Effective April 1, 2003, the Company entered into a quota share
reinsurance agreement covering substantially all of the Company's lines of
business. Under this agreement, the Company cedes 22% of its net written premium
(including 22% of net unearned premium reserves at April 1, 2003) and loss and
loss adjustment expenses. The Company also receives a provisional ceding
commission of 33.0%, adjusted pro-rata based upon the ratio of losses incurred
to premiums earned. Pursuant to this reinsurance agreement the Company withholds
the reinsurance premium due the reinsurers in a Funds Held Payable to Reinsurer
account.

The Company has also purchased property catastrophe reinsurance covering
both its commercial and personal lines losses. For catastrophe losses occurring
in the State of Florida the Company's reinsurance coverage is approximately
$289.0 million in excess of the Company's $4.0 million per occurrence retention.
For catastrophe property losses occurring outside the State of Florida the
Company's reinsurance coverage is approximately $46.0 million for commercial
lines catastrophe losses and $6.0 million for personal lines catastrophe losses
in excess of the Company's $4.0 million retention. Based upon the various
modeling methods utilized by the Company to estimate its probable maximum loss,
the Company currently maintains catastrophe reinsurance coverage for the 250
year storm event on its personal lines business in Florida.

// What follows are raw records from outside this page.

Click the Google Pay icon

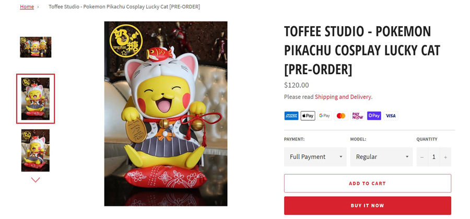tap(324, 116)
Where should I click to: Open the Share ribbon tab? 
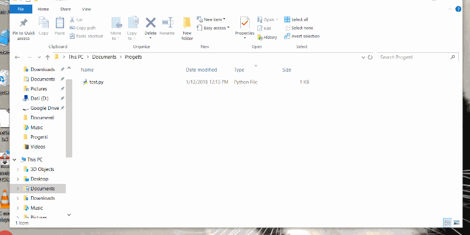pyautogui.click(x=66, y=9)
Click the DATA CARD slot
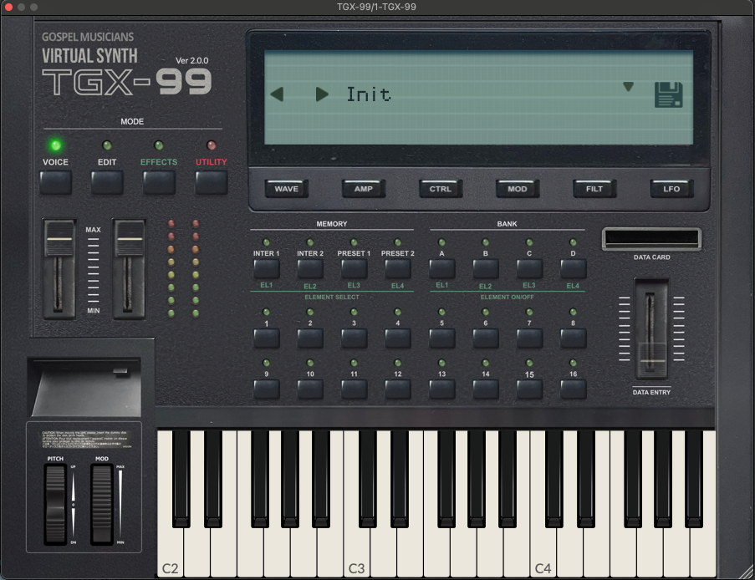This screenshot has height=580, width=755. (651, 240)
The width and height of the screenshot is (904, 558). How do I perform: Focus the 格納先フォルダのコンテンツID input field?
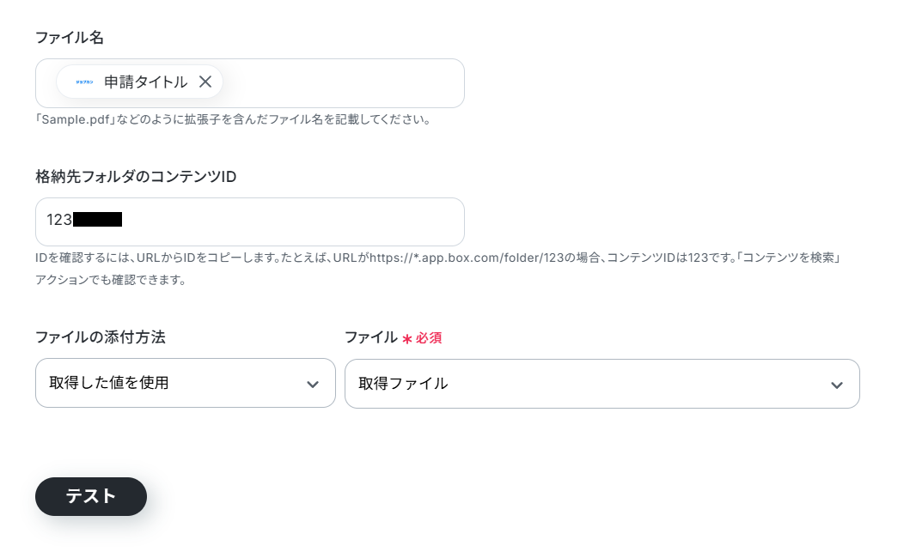coord(250,221)
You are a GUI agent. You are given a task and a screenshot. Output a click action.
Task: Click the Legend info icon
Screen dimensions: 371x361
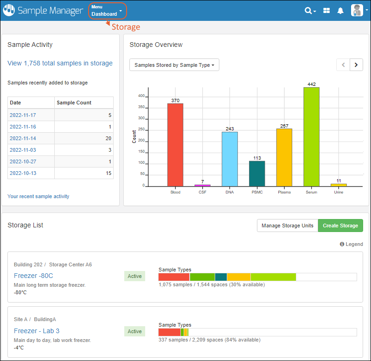[x=342, y=244]
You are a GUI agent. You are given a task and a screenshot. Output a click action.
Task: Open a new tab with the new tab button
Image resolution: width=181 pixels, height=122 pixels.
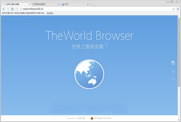click(93, 5)
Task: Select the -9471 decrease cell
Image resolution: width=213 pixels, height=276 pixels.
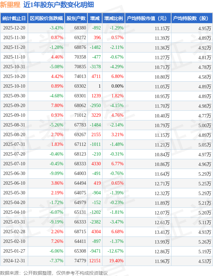Action: (95, 251)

The Company also has an excess casualty reinsurance agreement which
provides an additional $5.0 million of coverage for protection from exposures
such as extra-contractual obligations and judgments in excess of policy limits.


6


Additionally, an errors and omissions insurance policy provides an additional
$10.0 million of coverage with respect to these exposures.

The Company seeks to limit the risk of a reinsurer's default in a number
of ways. First, the Company principally contracts with large reinsurers that are
rated at least "A" (Excellent) by A.M. Best. Secondly, the Company seeks to
collect the obligations of its reinsurers on a timely basis. This collection
effort is supported through the regular monitoring of reinsurance receivables.
Finally, the Company typically does not write casualty policies in excess of
$11.0 million or property policies in excess of $25.0 million. Although the
Company purchases reinsurance to limit its loss exposure by transferring the
risk to its reinsurers, reinsurance doesn't relieve the Company of its liability
to policyholders.

The Company regularly assesses its reinsurance needs and seeks to improve
the terms of its reinsurance arrangements as market conditions permit. Such
improvements may involve increases in retentions, modifications in premium
rates, changes in reinsurers and other matters.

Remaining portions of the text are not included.